Jana Eichmeyer ist Rechtsanwältin und Partnerin bei Eisenberger & Herzog in Wien.
Jana Eichmeyer ist Rechtsanwältin und Partnerin bei Eisenberger & Herzog in Wien.

Heutzutage stehen Arbeitgebern viele Möglichkeiten zur Gestaltung von Bewerbungsprozessen zur Verfügung. Da auch Bewerberdaten künftig von der neuen Datenschutz-Grundverordnung (DSGVO) erfasst werden, muss ihre Verarbeitung ab dem 25. Mai 2018 unter Bedachtnahme auf die neuen datenschutzrechtlichen Vorgaben erfolgen.

Zunächst dürfen nur solche Informationen eingeholt werden, die für die Beurteilung der Bewerbung notwendig sind. Daten, die erst für die konkrete Einstellung oder das laufende Arbeitsverhältnis benötigt werden (etwa Sozialversicherungsnummer), dürfen nicht erhoben oder gespeichert werden. Elektronische Bewerbungsplattformen (Eingabemasken) sind in diesem Zusammenhang nicht nur aus administrativer Sicht, sondern auch aus Gründen der leichteren und besseren Einhaltung der gesetzlichen Vorgaben zu empfehlen.

Bei Nutzung von Bewerberplattformen müssen die Bewerber bereits vorab über die Details der Datenverarbeitung informiert werden, insbesondere darüber, welche Daten verarbeitet werden, wie die Verarbeitung erfolgt und wer Zugriff auf die Daten hat. Nach Offenlegung dieser Informationen ist eine Einwilligung des Bewerbers einzuholen, wobei zunächst sichergestellt werden muss, dass die Einwilligung klar und bewusst erteilt werden kann. Der Bewerber muss aktiv tätig werden, ein Hinweis auf die Datenschutzerklärung reicht nicht aus. In der Praxis wird sich vor allem das Anklicken einer Bestätigung oder die aktive Bewegung von Bildschirmelementen (etwa einer Leiste) anbieten. Zudem muss die Einwilligung nachweisbar und jederzeit widerruflich sein. Planen Konzerngesellschaften Bewerberdaten innerhalb des Konzerns weiterzugeben, ist dafür eine explizite Einwilligung notwendig, die die beteiligten Unternehmen namentlich erfasst. Eine Einwilligung darf aber nicht Voraussetzung für die weitere Teilnahme am Bewerbungsprozess sein (Koppelungsverbot).

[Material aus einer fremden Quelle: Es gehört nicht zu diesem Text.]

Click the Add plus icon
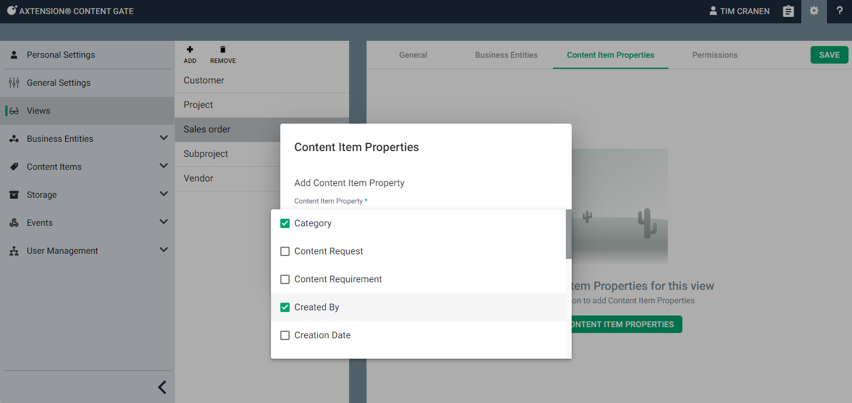This screenshot has height=403, width=852. [190, 50]
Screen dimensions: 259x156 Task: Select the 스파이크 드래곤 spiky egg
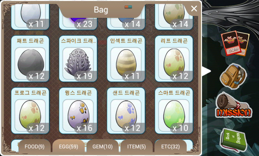point(78,59)
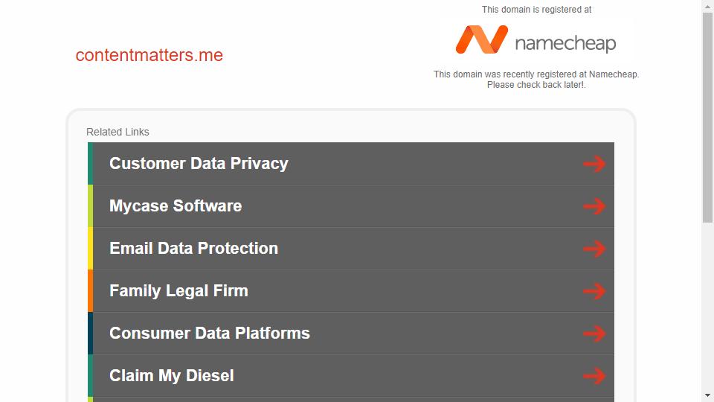Screen dimensions: 714x402
Task: Click the scrollbar up arrow
Action: pyautogui.click(x=707, y=6)
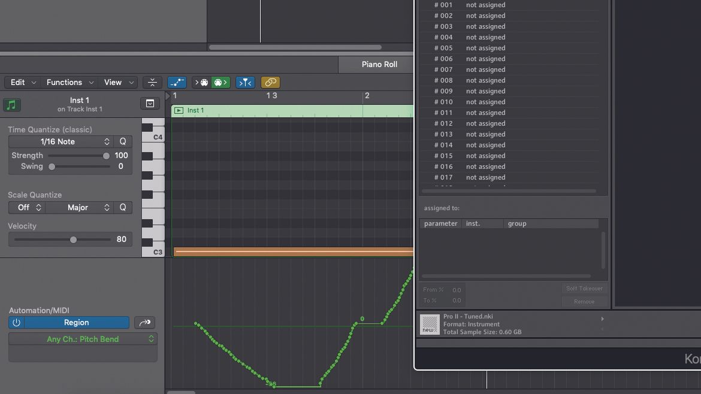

Der Personenkreis, der auf die Bewerberdaten zugreifen darf, muss bei Bewerberplattformen und gängigen -verfahren beschränkt werden. Nur jene, die mit der Bewerbung befasst sind, dürfen Einsicht nehmen. Dabei wird es sich meist um die direkten Vorgesetzten und die Personalabteilung handeln. Die Entscheidungsfindung sollte zudem nicht ausschließlich auf automatisierter Datenverarbeitung basieren (profiling). Zumindest in einem letzten Schritt muss eine natürliche Person eingebunden sein. Von besonderem Interesse ist die zulässige Speicherdauer von Bewerberdaten. Aus rechtlicher Sicht ist es notwendig und ratsam, die Daten eines Bewerbers so lange aufzubewahren, als er Ansprüche gegen den Arbeitgeber im Zusammenhang mit dem Bewerbungsverfahren und der finalen Besetzungsentscheidung geltend machen kann. Im Hinblick auf das besondere Gleichbehandlungsrecht sowie das allgemeine Schadenersatzrecht ist dabei von einer maximalen Speicherdauer von sechs Monaten bis zu drei Jahren nach Beendigung des Bewerbungsprozesses (das Ende ist zu dem Stichtag anzunehmen, zu dem allgemein die konkrete Anstellungsentscheidung bekannt wurde) zuzüglich einer kurzen Frist von etwa vier Wochen auszugehen. So kann man ausschließen, dass sich etwaige Klagen noch auf dem Weg befinden.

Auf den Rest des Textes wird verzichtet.